Se ha especulado que éste podría ser el caso del orangután, el único primate del que puede afirmarse que es un «violador» impenitente. Se ha estimado que al menos la mitad de las cópulas de los machos adultos y la práctica totalidad de las efectuadas por subadultos son forzadas[91]. Por otra parte, la resistencia femenina al apareamiento es inversamente proporcional al tamaño y rango del pretendiente: mientras que los machos más poderosos y dominantes casi nunca necesitan recurrir a la fuerza, los adultos subordinados y los subadultos, cuyas solicitudes sexuales son sistemáticamente rechazadas por las hembras, raras veces consiguen copular por las buenas. Sin embargo, no está claro que las cópulas forzadas contribuyan significativamente al éxito reproductivo masculino, porque no se ha registrado ningún embarazo atribuible a estos apareamientos violentos[92]. Pero entonces, si no sirven para engendrar descendencia, ¿cuál es el sentido adaptativo de estas cópulas forzadas estériles, si es que lo tienen?

Sadomasoquismo animal

Los orangutanes no son los únicos animales que efectúan cópulas forzadas aparentemente infértiles. Ya hemos visto que las aves monógamas son proclives al sexo extraconyugal oportunista. Pues bien, en algunas especies muchas de estas cópulas furtivas son forzadas. Es el caso, por ejemplo, del diamante moteado australiano, también conocido como pinzón cebra. Se ha estimado que ocho de cada diez cópulas extraconyugales de los impetuosos machos de esta especie son forzadas. Pero curiosamente, como en el caso del orangután, estos apareamientos no parecen reportar ninguna descendencia extra a los violadores. Aún más curioso es que los tres polluelos bastardos de cada diez que cría una pareja media proceden invariablemente de las cópulas extraconyugales no forzadas[93]. Nadie sabe cómo se las arreglan las hembras para evitar que sus huevos sean fecundados por padres no deseados. Pero lo que nos interesa aquí es qué sentido tiene que los machos pierdan su tiempo y sus energías en cópulas estériles.

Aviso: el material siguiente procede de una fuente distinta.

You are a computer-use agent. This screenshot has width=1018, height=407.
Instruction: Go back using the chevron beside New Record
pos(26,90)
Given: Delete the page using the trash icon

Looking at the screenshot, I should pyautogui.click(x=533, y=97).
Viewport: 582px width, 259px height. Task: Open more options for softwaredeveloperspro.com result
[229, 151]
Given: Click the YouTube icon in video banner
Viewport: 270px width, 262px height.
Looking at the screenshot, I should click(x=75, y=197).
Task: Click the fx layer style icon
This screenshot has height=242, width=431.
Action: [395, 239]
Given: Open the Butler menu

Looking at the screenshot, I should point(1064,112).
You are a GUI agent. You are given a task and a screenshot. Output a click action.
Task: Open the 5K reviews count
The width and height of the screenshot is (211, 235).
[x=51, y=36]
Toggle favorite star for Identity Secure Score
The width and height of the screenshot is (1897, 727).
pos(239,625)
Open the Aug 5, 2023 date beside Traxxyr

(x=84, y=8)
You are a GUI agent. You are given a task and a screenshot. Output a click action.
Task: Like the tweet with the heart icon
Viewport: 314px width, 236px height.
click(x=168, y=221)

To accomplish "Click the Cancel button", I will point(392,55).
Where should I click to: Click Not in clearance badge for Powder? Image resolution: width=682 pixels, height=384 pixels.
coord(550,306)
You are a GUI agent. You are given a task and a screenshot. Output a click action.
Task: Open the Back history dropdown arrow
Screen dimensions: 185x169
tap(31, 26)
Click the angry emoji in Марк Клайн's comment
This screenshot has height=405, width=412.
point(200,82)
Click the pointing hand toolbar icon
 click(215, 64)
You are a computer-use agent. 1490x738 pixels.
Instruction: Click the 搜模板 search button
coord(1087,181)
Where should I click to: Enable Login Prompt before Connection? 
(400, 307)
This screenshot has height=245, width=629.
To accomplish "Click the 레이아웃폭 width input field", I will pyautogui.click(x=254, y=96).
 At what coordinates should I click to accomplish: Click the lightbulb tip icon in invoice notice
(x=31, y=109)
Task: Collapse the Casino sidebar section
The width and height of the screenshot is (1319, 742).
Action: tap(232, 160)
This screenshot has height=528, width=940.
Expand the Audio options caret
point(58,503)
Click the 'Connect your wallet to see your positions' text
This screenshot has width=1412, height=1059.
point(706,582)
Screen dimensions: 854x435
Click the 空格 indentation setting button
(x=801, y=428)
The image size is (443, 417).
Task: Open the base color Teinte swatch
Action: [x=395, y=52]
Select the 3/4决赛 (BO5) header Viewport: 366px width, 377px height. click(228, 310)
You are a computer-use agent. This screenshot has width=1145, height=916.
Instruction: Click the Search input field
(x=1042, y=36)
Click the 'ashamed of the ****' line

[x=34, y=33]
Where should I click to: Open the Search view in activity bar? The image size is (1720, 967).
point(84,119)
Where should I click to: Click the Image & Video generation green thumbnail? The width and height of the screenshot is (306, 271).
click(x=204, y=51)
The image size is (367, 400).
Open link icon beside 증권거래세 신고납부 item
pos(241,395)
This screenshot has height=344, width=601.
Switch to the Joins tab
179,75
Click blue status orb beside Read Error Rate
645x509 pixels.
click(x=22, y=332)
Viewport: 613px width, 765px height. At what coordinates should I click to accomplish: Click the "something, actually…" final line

Una inspección más detenida de la conducta de los orangutanes quizá nos proporcione la clave de este enigma. Cuando un macho itinerante se encuentra por primera vez con una hembra, invariablemente intenta forzarla, cosa que, también invariablemente, ella intenta evitar a toda costa. Después de este primer encuentro el macho sigue a la hembra a todas partes y los intentos de forzarla se repiten una y otra vez en los días sucesivos, hasta que la acosada deja de oponer resistencia (si es que el acosador no es puesto en fuga por el macho residente dominador del territorio, alertado por los gritos de la hembra), ya sea porque acaba doblegándose a la superior fuerza del macho o porque se torna más receptiva al acercarse la ovulación. La hipótesis que propongo es que las cópulas forzadas infértiles de este estilo no pretenden ser un acto generativo sino, más bien, una forma de cortejo. Yo lo llamaría «cortejo sadomasoquista». (Por supuesto, con esta denominación no pretendo sugerir una afinidad, siquiera lejana, con el sadomasoquismo humano). El que las orangutanas se resistan por sistema a las solicitudes de cópula de cualquier macho con el que no hayan tenido contacto previo alguno podría ser una manera de evaluar su vigor. Sea como fuere, lo que quiero subrayar es que los orangutanes, como los pinzones cebra, no son violadores esporádicos, sino que las cópulas forzadas parecen ser una interacción sexual estándar entre machos y hembras. Y en ambos casos la violencia sexual no parece reportar ningún beneficio reproductivo, lo que invita a sospechar que tiene otro significado más sutil. En cualquier caso, la cópula forzada no debe interpretarse como una táctica masculina para satisfacer el interés reproductivo del «sexo fuerte» a costa del interés femenino, porque tal cosa es evolutivamente improbable y, si llegara a darse, no podría mantenerse.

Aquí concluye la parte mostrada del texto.